The Landmark Center in downtown St. Paul is one of the most savoury cultural centers in our country,a recycled 1890's Post Office/Federal Building. Gracing the Minnesota Museum of Art's satellite place now is "Lost and Found Traditions: Native American Art 1965-1985" which dispels the myth that Amerinds have stopped creating indigenous art to concentrate on kitsch for the tourists. The American Federation of Arts catalog is a best buy if you can't get to the show. In the lovely Art Deco main MMA (a recycled Women's Club with a gasper of a view of the mighty old Mississippi from its dining room windows) there is a Edward Curtis photography exhibition.
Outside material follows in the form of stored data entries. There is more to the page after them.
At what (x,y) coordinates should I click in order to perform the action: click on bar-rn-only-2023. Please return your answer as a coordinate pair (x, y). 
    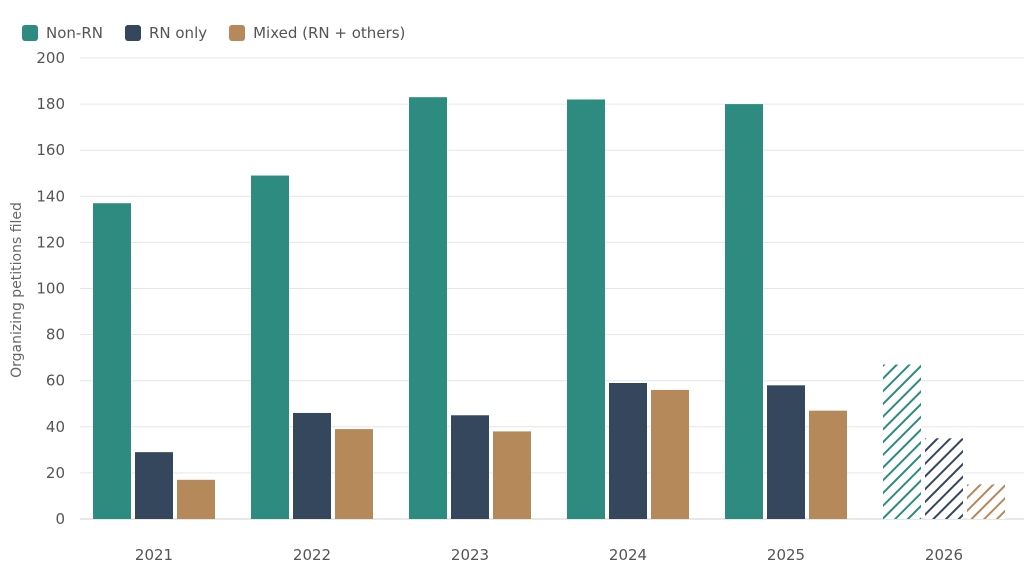
    Looking at the image, I should click on (470, 467).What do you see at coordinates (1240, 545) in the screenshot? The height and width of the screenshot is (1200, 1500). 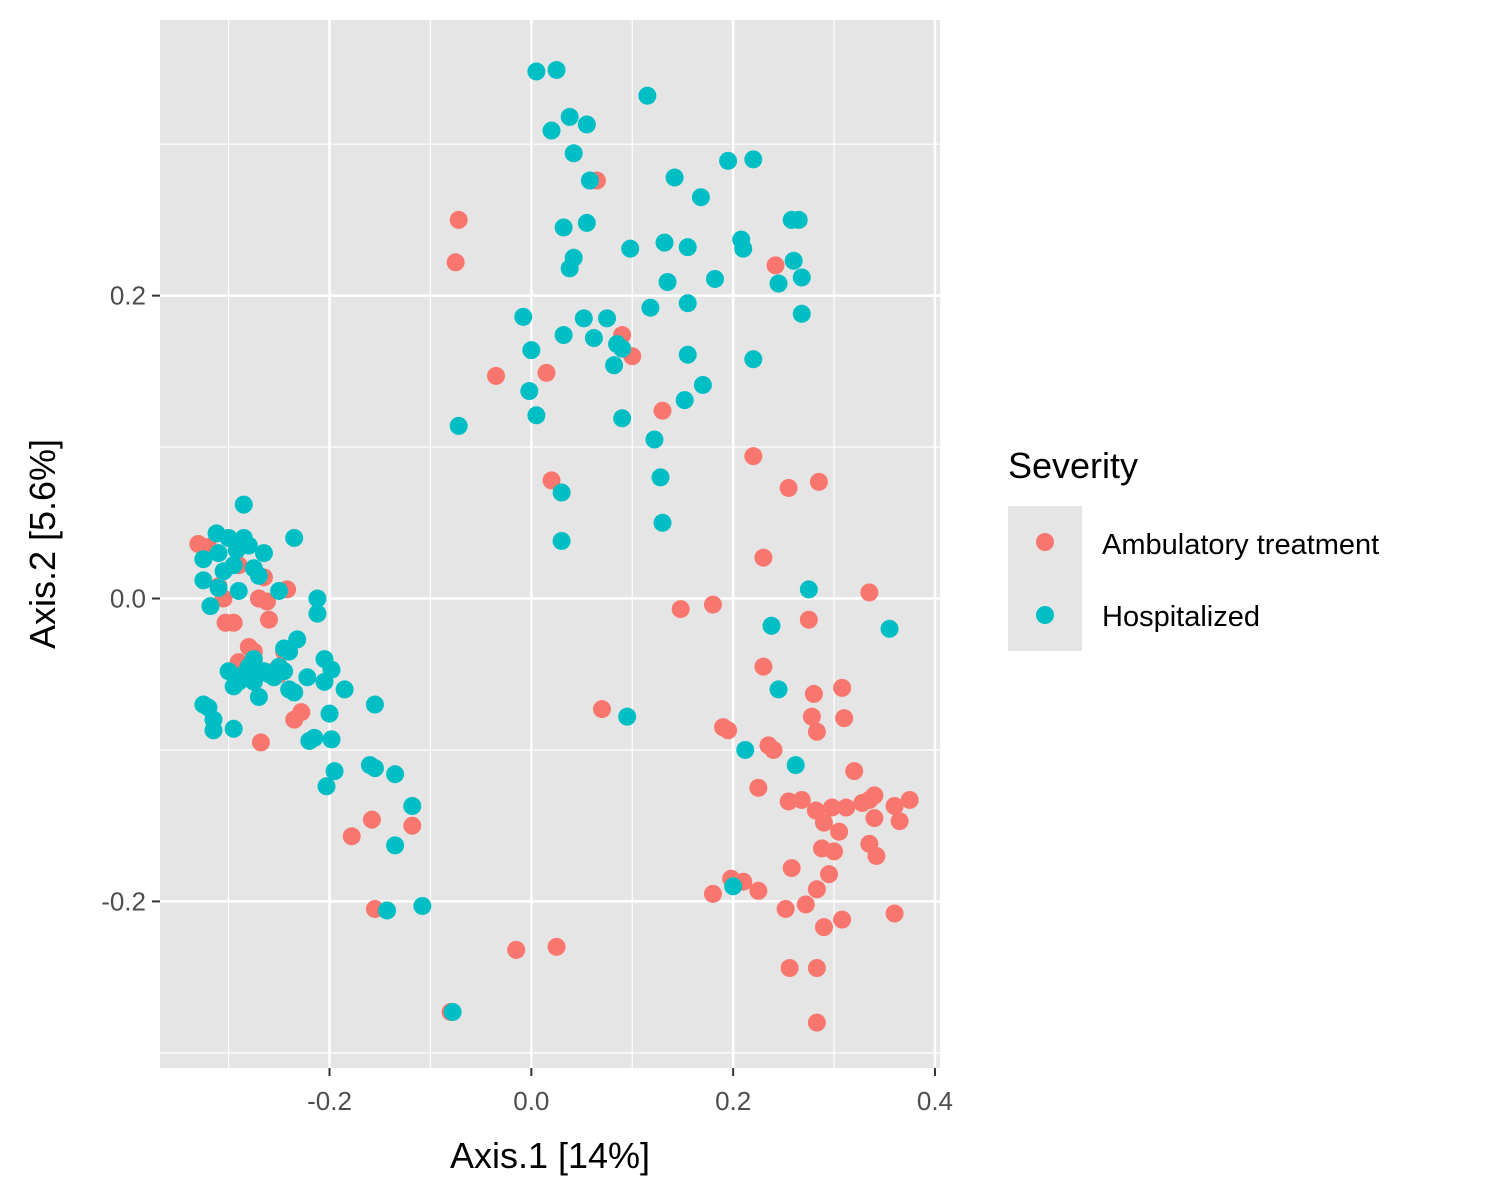 I see `legend-label-ambulatory-treatment: Ambulatory treatment` at bounding box center [1240, 545].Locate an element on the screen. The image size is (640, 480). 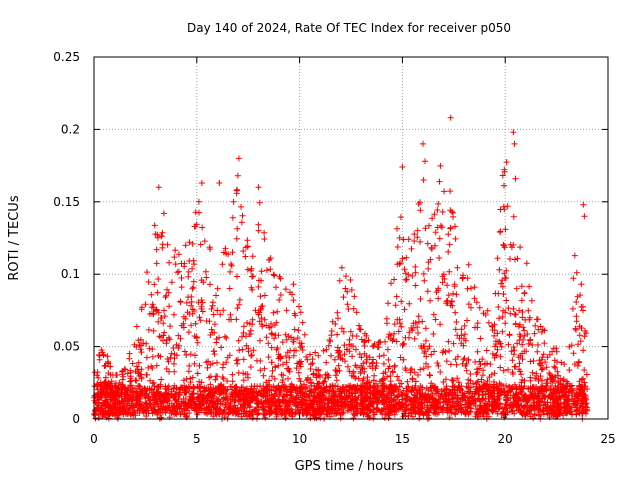
y-tick-label: 0.1 is located at coordinates (70, 274).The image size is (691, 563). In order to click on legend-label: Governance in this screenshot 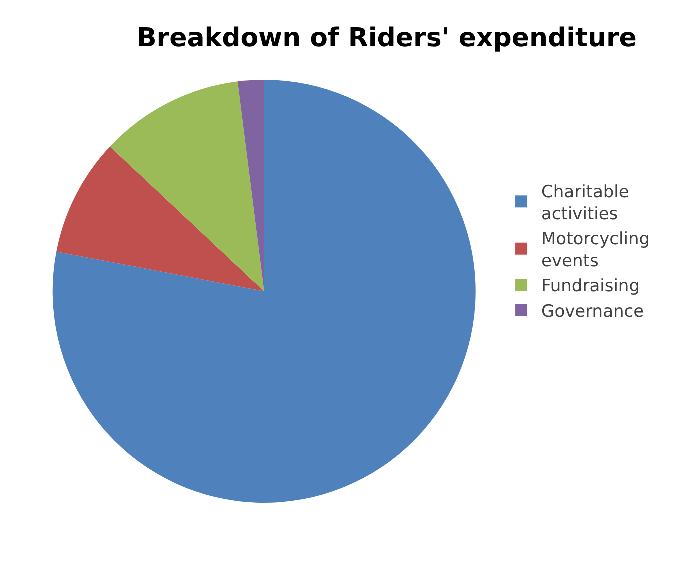, I will do `click(593, 312)`.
Other cultural attractions in beautiful downtown Pig's Eye this summer include an exhibition of Minnesota painters celebrating the the golden jubilee of their artists association in the James Hill House on Summit Avenue (Yes, Virginia, that's Scott Fitzgerald's Summit. But the manse in question derives from the Empire Builder of Northern Pacific rail fame.)

There's more. Taste of Minnesota, a food freakout on the steps of the State Capitol over Fourth of July weekend, and RiverFest on Harriet Island in the Mississippi July 10-18. Paddlewheel excursion boats churn up and down Ole Miss all summer long.

There's a plethora of pamphlets on the racks in the Ramsey County Court House and more alternative weeklies than you can read in a weekend at the Landmark Center. Visit Ramsey to see my favorite civic sculpture in all America, Carl Milles' "Indian God of Peace" which St. Paulites are so proud of there's a minilibrary of brochures touting it.

Is there life after Keillor in the Lesser Twin? In a Pig's Eye, you better believe it!